Der fröhlichen Stimmung schadete dieser Hinweis allerdings nicht. Schon war ein anderer Bieter zielstrebig vorausgeeilt: Er hatte sich für einen besonders prächtigen Baum entschieden. Das hätte er allerdings nicht so offen zeigen sollen. Zwei Mitbewerber machten sich einen Spaß daraus und trieben den Preis unnötig in die Höhe. Für 15 Euro bekam er aber dann doch noch seinen Wunschbaum und zwei kleine gleich dazu.
Für jedes Los aus drei oder vier Bäumen stellte Kassier Günter Haup dem Erwerber einen Zettel aus und sammelte gleich das Geld ein. Am Ende hatte er 42 Euro in seiner Kasse. "Das ist gutes Mittelmaß", gab er sich zufrieden. Es seien es auch schon mal über 60 Euro gewesen, ein anderes Mal auch nur 25. "Hauptsache, es reicht für unsere Brotzeit nach dem Baumschnitt", sagte auch der Vorsitzende.

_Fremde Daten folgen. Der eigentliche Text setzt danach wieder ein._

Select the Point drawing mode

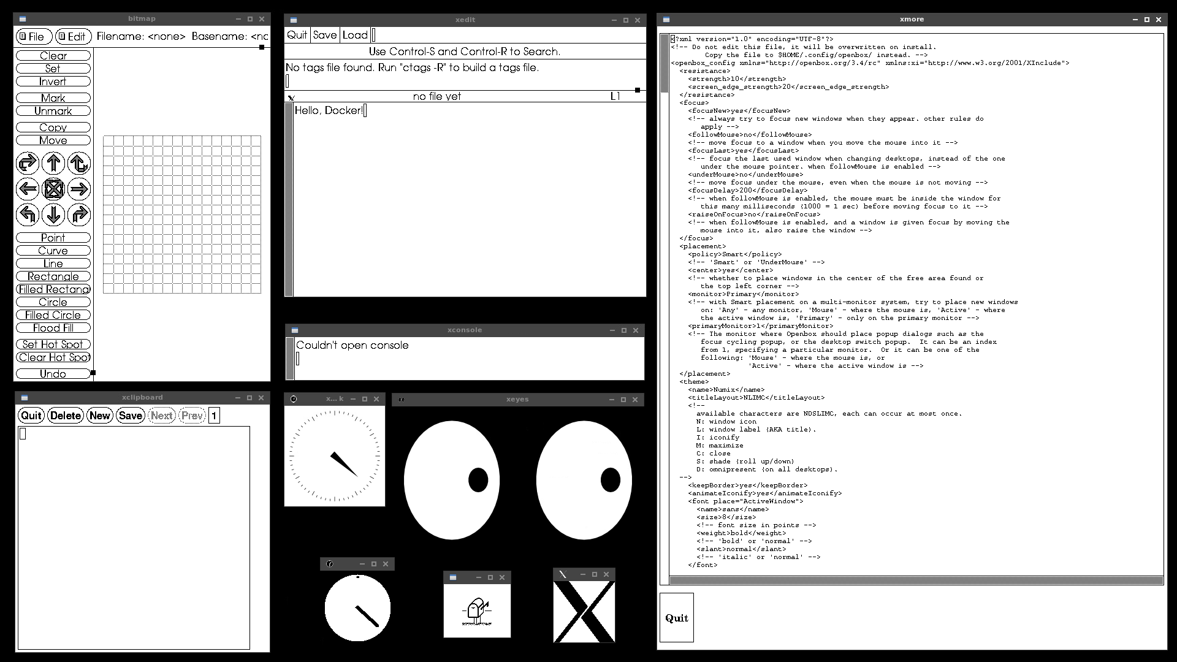[53, 238]
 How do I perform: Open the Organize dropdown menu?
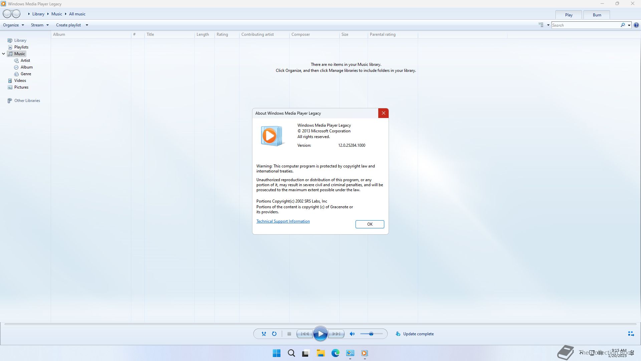point(13,25)
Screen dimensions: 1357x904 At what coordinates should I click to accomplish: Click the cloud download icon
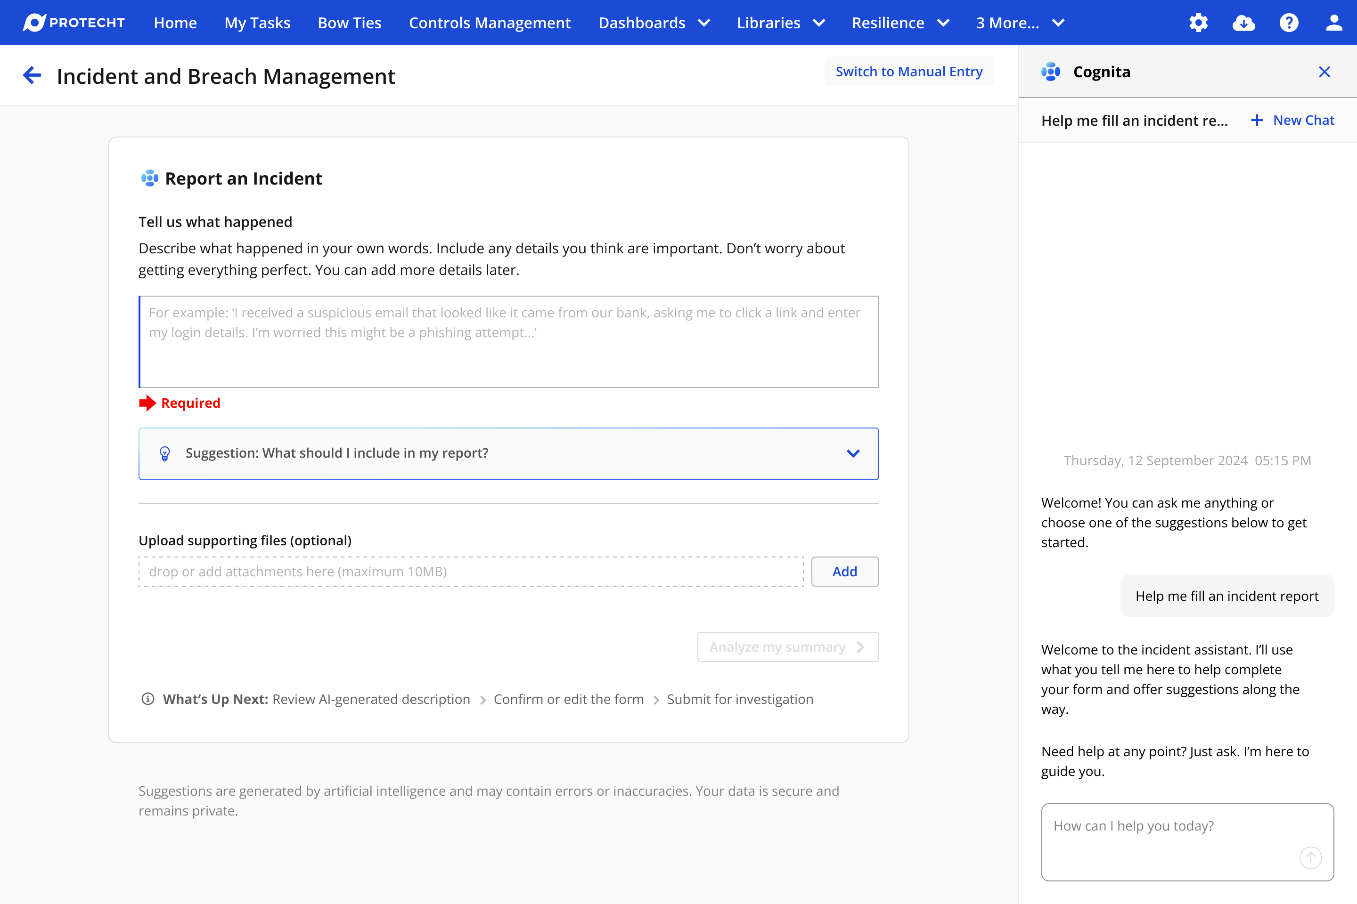point(1243,22)
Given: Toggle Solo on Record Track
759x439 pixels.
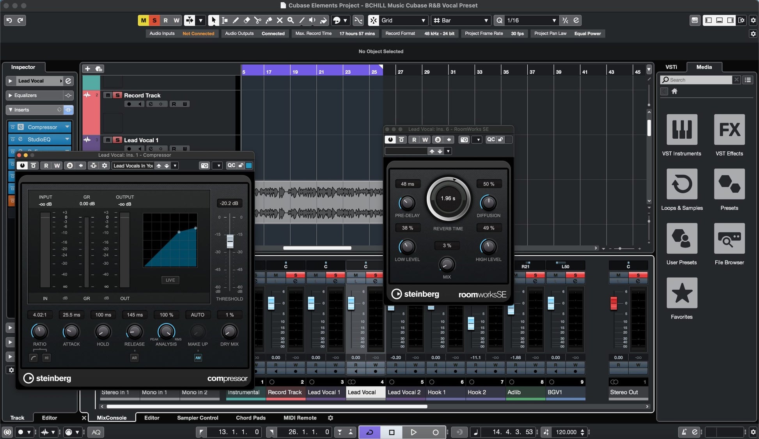Looking at the screenshot, I should (117, 95).
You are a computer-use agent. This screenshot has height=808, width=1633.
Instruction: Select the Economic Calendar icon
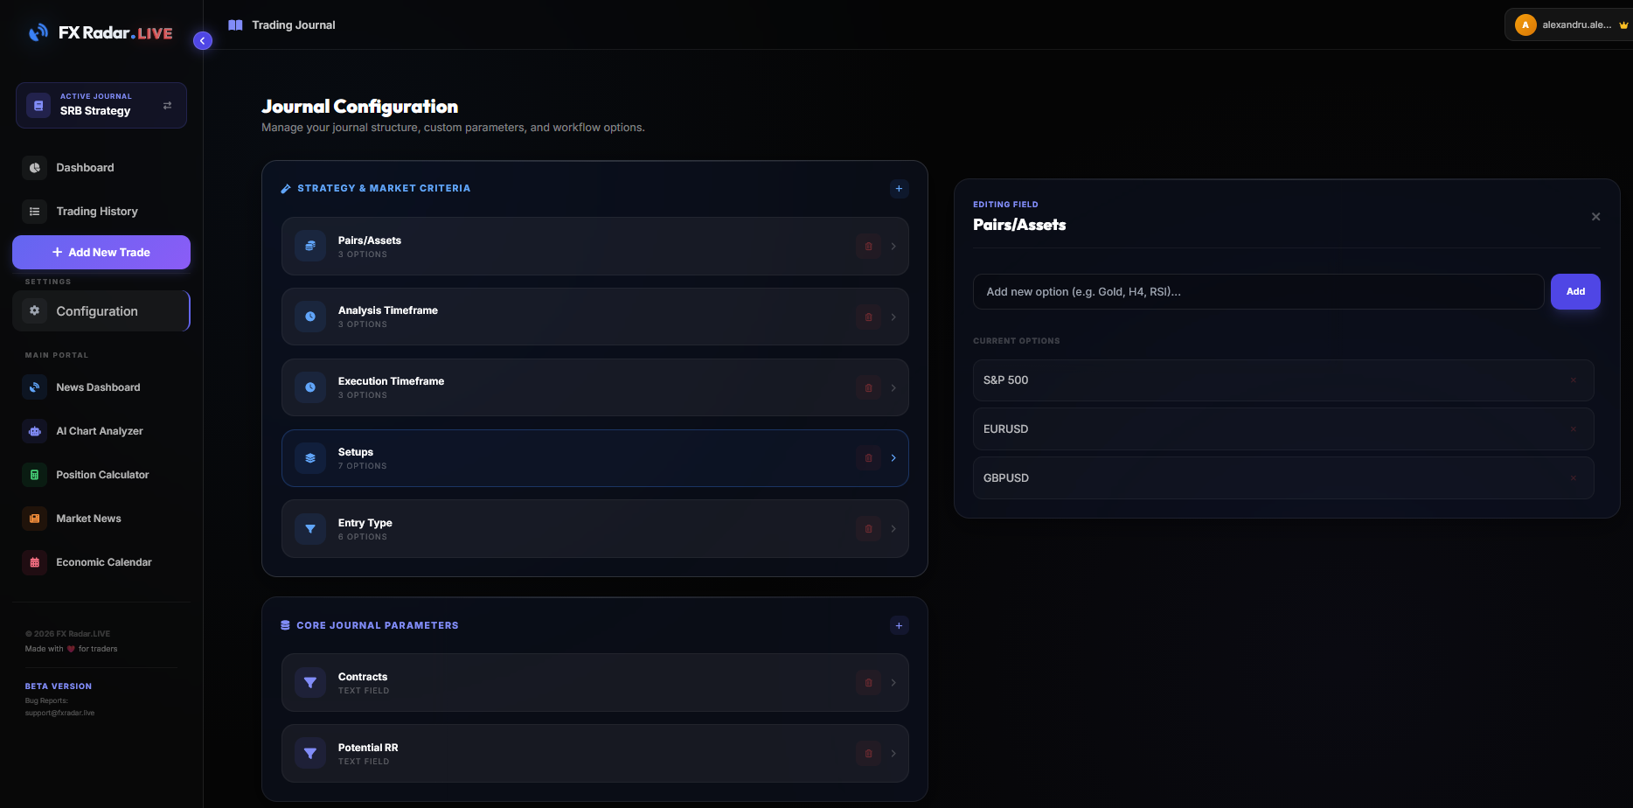click(34, 562)
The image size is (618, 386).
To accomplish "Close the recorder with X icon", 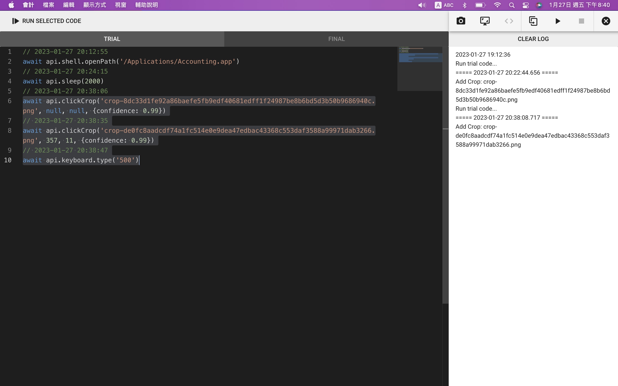I will pos(606,21).
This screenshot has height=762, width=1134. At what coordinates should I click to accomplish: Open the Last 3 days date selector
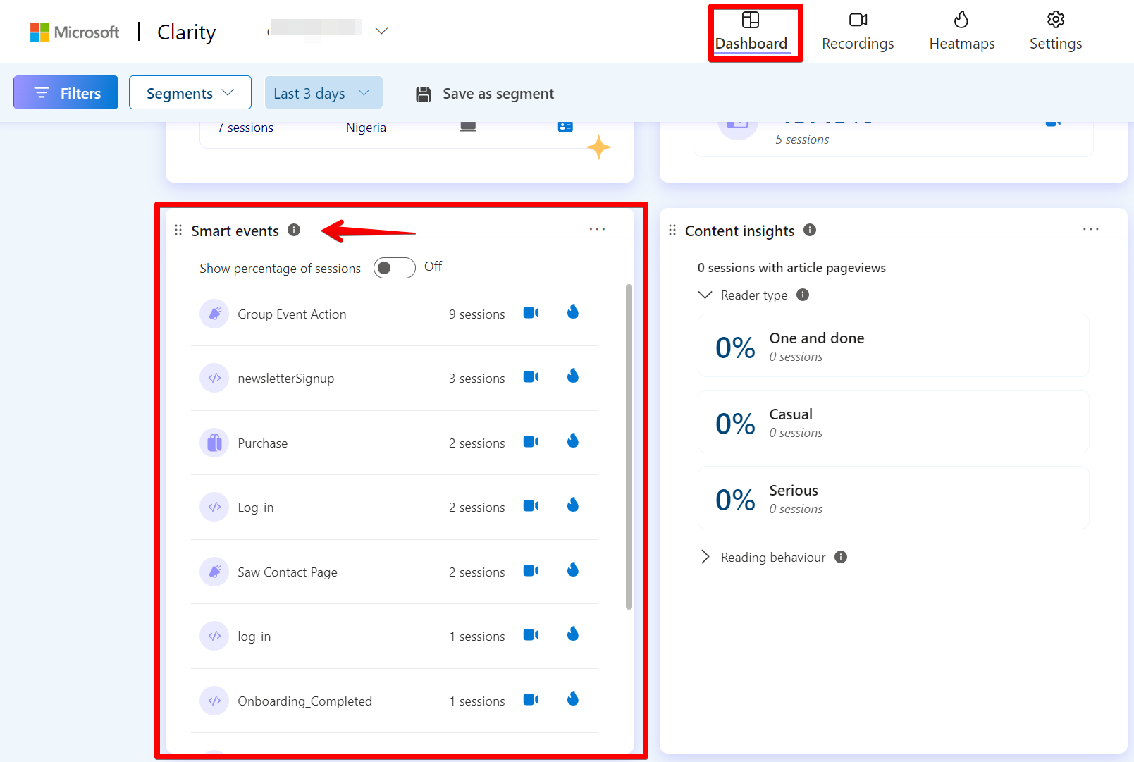point(323,92)
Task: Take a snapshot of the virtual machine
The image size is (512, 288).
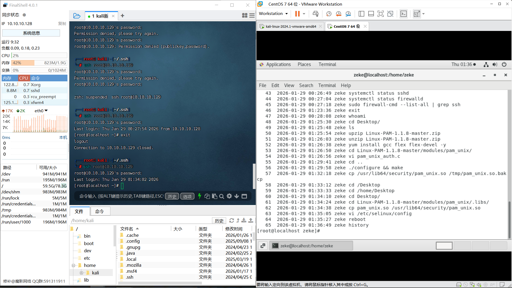Action: [x=329, y=14]
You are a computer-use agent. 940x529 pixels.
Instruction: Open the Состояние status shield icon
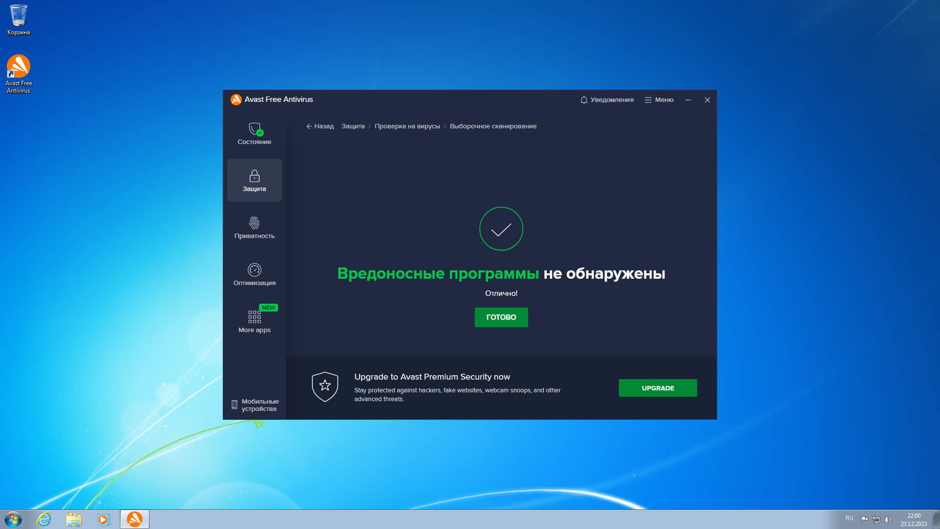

Nach einer knappen Stunde in fröhlicher Runde trennte man sich. "Bis zum nächsten Jahr", hoffte Obst- und Gartenbauer Arnulf Hausdörfer. "Aber nur, wenn die Ernte heuer gut ist und mir meine Kirschen schmecken", sagte ein Bieter aus Bad Kissingen. In etwa zwei Wochen wird er sich beim Pflücken sein Urteil bilden können.
Abnehmer würden sich immer finden, gab sich Hausdörfer gelassen. Auch deshalb will sich sein Verein in Zukunft um die 100 Kirschbäume kümmern und alljährlich zwei Wochen vor der Ernte den Ertrag aus hellen und dunklen Süßkirschen "verstreichen".